Al maanden dreigden met name de 500cc-rijders met een boycot van de Grand Prix in Mugello, vanwege de matige voorzieningen en vooral omdat er steeds weer - tegen de reglementen van de FIM in - kaarten voor het rennerskwartier aan het publiek werden verkocht. Daardoor werd het rennerskwartier overspoeld met mensen die daar niets te zoeken hadden en was diefstal aan de orde van de dag. Begin augustus had de organisatie echter al gegarandeerd dat het dit jaar anders zou zijn en daarmee was de boycot van de baan. Tijdens de Grand Prix viel er geen onvertogen woord over de organisatie. Het was weliswaar druk in het rennerskwartier, maar dat lag aan het grote aantal deelnemers. Wel had men last van de hitte, waardoor er aanpassingen aan de motorfietsen werden gedaan: grotere of extra radiateurs en luchthappers op de schijfremmen. Er waren in Mugello slechts 20.000 toeschouwers. De openingsrace was de belangrijkste, want in de 80cc-klasse moest de beslissing van de wereldtitel nog vallen.
500cc-klasse
De training
Raymond Roche was gedreven om een goed resultaat te zetten in de trainingen. Zéér gedreven, want nadat hij eerst een knokpartijtje met een baancommissaris had gehad omdat hij het circuit op wilde zonder controlekaart, had hij de volgende dag een handgemeen met een official. Ondanks of dankzij dit alles reed hij de snelste trainingstijd voor Randy Mamola, Eddie Lawson en Ron Haslam. Nu alle viercilinder Honda NSR 500's in Japan stonden moesten alle HRC-rijders met de driecilinder Honda NS 500 aan de start komen.

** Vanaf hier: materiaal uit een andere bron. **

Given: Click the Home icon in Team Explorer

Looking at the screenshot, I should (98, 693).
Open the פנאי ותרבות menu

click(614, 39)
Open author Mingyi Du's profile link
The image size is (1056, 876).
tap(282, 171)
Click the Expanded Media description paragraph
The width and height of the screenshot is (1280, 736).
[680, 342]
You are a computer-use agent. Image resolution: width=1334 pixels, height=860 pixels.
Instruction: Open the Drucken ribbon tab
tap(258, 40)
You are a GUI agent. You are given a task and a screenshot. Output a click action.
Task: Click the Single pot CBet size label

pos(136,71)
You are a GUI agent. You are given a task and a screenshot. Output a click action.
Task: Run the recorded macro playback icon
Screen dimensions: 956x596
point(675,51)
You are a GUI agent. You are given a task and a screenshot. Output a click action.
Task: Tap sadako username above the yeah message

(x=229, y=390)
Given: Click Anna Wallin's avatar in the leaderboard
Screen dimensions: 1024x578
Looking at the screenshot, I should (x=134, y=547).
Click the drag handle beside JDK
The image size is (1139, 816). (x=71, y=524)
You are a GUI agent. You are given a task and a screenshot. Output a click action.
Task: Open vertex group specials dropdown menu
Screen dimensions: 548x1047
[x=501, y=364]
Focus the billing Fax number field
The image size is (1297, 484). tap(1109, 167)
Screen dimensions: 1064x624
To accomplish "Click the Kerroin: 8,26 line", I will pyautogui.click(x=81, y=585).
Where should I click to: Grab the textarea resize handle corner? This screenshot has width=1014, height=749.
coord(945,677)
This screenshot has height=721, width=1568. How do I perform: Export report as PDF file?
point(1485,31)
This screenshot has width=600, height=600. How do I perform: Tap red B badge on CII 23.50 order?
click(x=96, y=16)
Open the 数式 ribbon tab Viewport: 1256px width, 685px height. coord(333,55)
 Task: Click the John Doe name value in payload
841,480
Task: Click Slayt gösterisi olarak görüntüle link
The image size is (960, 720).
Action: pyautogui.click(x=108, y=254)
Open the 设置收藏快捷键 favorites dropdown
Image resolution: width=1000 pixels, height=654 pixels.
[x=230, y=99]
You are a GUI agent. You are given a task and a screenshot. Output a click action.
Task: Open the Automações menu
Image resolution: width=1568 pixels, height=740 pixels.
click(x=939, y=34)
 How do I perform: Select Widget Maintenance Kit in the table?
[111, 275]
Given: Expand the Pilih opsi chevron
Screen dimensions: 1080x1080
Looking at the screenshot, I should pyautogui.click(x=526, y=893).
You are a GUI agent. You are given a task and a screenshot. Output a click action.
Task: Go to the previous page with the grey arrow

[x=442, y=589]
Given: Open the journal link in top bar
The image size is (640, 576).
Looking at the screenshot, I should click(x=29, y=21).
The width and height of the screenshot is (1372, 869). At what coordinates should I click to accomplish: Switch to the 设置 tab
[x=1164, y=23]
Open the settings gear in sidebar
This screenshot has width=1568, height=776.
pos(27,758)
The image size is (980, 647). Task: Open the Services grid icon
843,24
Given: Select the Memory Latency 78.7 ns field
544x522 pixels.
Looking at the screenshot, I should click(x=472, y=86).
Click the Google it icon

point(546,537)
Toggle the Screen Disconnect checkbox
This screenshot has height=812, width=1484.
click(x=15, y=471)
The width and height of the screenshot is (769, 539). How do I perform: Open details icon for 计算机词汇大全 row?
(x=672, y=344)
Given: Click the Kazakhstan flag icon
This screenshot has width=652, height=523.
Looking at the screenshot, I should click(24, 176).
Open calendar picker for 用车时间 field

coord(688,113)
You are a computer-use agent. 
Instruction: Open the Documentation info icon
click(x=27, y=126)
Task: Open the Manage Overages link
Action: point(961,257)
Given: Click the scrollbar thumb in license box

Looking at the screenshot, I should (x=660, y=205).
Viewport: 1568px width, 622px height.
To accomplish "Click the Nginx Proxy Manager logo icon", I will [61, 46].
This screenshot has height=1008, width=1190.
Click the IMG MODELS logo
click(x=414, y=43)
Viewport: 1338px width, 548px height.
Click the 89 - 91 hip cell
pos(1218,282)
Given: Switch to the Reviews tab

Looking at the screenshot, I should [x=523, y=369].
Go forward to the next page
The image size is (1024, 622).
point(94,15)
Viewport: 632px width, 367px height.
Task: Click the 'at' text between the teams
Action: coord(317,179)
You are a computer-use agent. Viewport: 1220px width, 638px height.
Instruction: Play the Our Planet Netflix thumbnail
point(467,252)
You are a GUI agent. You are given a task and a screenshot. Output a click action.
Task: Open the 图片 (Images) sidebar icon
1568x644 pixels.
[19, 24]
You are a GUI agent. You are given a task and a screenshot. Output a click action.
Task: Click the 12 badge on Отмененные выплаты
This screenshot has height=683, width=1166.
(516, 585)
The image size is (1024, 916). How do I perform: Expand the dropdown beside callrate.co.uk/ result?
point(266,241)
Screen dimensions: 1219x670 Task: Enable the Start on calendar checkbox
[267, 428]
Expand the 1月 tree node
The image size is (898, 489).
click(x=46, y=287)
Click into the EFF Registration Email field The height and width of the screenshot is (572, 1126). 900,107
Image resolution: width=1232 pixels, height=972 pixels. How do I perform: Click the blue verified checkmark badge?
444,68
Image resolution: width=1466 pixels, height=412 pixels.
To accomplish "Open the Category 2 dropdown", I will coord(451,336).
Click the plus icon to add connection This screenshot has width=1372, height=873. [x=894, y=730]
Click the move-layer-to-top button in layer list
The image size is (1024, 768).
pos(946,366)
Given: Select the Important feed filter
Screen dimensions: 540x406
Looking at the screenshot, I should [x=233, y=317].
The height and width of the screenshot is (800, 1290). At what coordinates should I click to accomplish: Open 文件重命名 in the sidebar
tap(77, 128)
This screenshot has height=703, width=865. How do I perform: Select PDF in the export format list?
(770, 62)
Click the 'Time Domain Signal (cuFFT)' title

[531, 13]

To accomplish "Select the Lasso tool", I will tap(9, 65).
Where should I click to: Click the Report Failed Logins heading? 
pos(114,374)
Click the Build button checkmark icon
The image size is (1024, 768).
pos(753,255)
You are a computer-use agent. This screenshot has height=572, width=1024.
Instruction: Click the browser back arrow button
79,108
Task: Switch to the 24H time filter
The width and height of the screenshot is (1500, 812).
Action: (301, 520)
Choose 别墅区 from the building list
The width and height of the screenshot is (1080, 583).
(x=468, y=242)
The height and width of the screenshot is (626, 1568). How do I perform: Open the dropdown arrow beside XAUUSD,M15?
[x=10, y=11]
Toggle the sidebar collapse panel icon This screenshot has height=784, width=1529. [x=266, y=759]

Dat was waarschijnlijk ook de meer geschikte machine voor een bochtig circuit als Mugello.
De 500cc-race werd uitgevochten door drie Honda-rijders: Raymond Roche, Ron Haslam en Randy Mamola. Haslam was de eerste die moest afhaken toen zijn voorrem slecht werd. Mamola verremde zich nog even toen hij probeerde Roche voor te blijven, maar wist weer snel aansluiting te krijgen. Roche op zijn beurt kreeg last van kramp in zijn arm en moest uiteindelijk de winst aan Mamola laten. Intussen reed wereldkampioen Eddie Lawson een wat gezapige race. Pas halverwege wist hij Didier de Radiguès in te halen en hij werd vierde. Lawson was zelf niet tevreden. Hij miste de concentratie en de motivatie om er een spannende race van te maken.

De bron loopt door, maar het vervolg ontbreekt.